"I don't have to ask, do I?" I hear the driver say.
They just get up and go without a fuss. I can't explain it, but I have mixed feelings about that.
We had all just watched them. We had just seen this couple make out on the bus right in front of us! I think that we were still very shocked; I know I was! I think that it was because of my own reluctant arousal, and the fact that I was watching them as they capered along the side walk laughing at their daring naughtiness and the reaction that it caused, that I did not realise that the woman sitting next to me had also got off behind them.
I swear to you that I tried to call out to her. I tried to be a good neighbour, but the tide of events proved too strong for me.
"Miss!" I had shouted instinctively.
I hadn't intended to do so, and everyone turned to look at me now. I was very embarrassed. It was as if that sexy couple's misdeeds had been transferred to me! I couldn't stand it. I sat still and said nothing. I am not proud of myself. I seldom am.
I look at the envelope in my hand and shrug. I wish that I were braver. I wish that I were more like that girl who just left the bus with her boyfriend, or like that punk couple who had got off at our last food stop. I know that that cowboy hadn't even seen me sitting there when he went to those two girls: Becky and her friend, as we waited for the new bus to arrive when we got that flat; nor had that woman who went down on the soldier in the dark last night! I saw them as I walked to the toilet at the back. They did not see me. For some reason, no one ever sees me. I'm just one of the faceless, ordinary, mousy people who walk the Earth. People keep telling me that I have star quality, but I honestly don't know what they're talking about. I just can't see it, but I'm hoping to be discovered in Hollywood. I'm going to be the next 18-year old starlet to come up out of nowhere and set the place alight.

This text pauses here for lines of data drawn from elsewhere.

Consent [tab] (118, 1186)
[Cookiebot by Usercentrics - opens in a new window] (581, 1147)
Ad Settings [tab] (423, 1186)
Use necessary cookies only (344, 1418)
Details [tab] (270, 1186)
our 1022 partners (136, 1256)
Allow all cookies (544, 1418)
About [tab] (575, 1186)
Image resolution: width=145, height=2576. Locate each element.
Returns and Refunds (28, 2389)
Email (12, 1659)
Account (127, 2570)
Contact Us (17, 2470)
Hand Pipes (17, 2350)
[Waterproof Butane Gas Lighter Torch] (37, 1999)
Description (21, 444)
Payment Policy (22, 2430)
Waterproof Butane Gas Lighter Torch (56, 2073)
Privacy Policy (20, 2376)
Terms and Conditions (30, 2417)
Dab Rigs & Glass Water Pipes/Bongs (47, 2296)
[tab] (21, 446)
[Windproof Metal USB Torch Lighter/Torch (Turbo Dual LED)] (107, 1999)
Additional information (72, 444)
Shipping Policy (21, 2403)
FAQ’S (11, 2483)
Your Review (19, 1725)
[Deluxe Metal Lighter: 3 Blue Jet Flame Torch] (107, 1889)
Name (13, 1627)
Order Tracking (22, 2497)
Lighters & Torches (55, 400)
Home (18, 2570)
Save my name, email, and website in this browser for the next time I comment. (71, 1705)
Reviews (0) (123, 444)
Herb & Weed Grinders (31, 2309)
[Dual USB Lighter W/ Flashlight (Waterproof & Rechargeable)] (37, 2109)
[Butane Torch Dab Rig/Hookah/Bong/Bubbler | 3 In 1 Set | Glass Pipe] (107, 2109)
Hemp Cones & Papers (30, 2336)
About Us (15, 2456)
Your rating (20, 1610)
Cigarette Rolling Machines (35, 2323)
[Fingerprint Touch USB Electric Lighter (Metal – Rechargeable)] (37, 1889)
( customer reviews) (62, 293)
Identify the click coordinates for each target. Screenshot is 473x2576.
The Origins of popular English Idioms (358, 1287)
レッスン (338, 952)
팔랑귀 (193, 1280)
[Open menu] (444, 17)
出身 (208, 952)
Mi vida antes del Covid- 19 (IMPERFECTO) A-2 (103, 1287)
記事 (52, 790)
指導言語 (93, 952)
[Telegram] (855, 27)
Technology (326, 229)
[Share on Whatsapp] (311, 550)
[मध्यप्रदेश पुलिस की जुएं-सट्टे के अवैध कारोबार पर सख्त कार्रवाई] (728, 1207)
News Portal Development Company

As I think that I feel a sense of self-mocking. Who am I kidding? It was a very big thing for me to change seats when that punk couple left. I celebrated it as a sign that I was becoming more of a woman and less of a timid child. For a time, I had been forced to sit next to a woman who stank of stale sweat and urine. It was hard; but then, my life has always been hard; but I am going to change that! This is why I am here on this bus. I am making a bid for freedom; for something new. Everybody has a story, right? Maybe I will make a great actress after all.
Now, don't misunderstand me, I'm not saying that I want to have sex with anyone on this bus. That would be a bit too new for me and it's unlikely to happen since I've never had sex with anybody before. Before this trip I hadn't even noticed that these things happened on buses. If I were a different type of person I would say that I ought to travel more to see the sights, but I'm not even someone who could make a joke like that stick. No doubt everyone would laugh, but I'm not sure that it would be at the joke.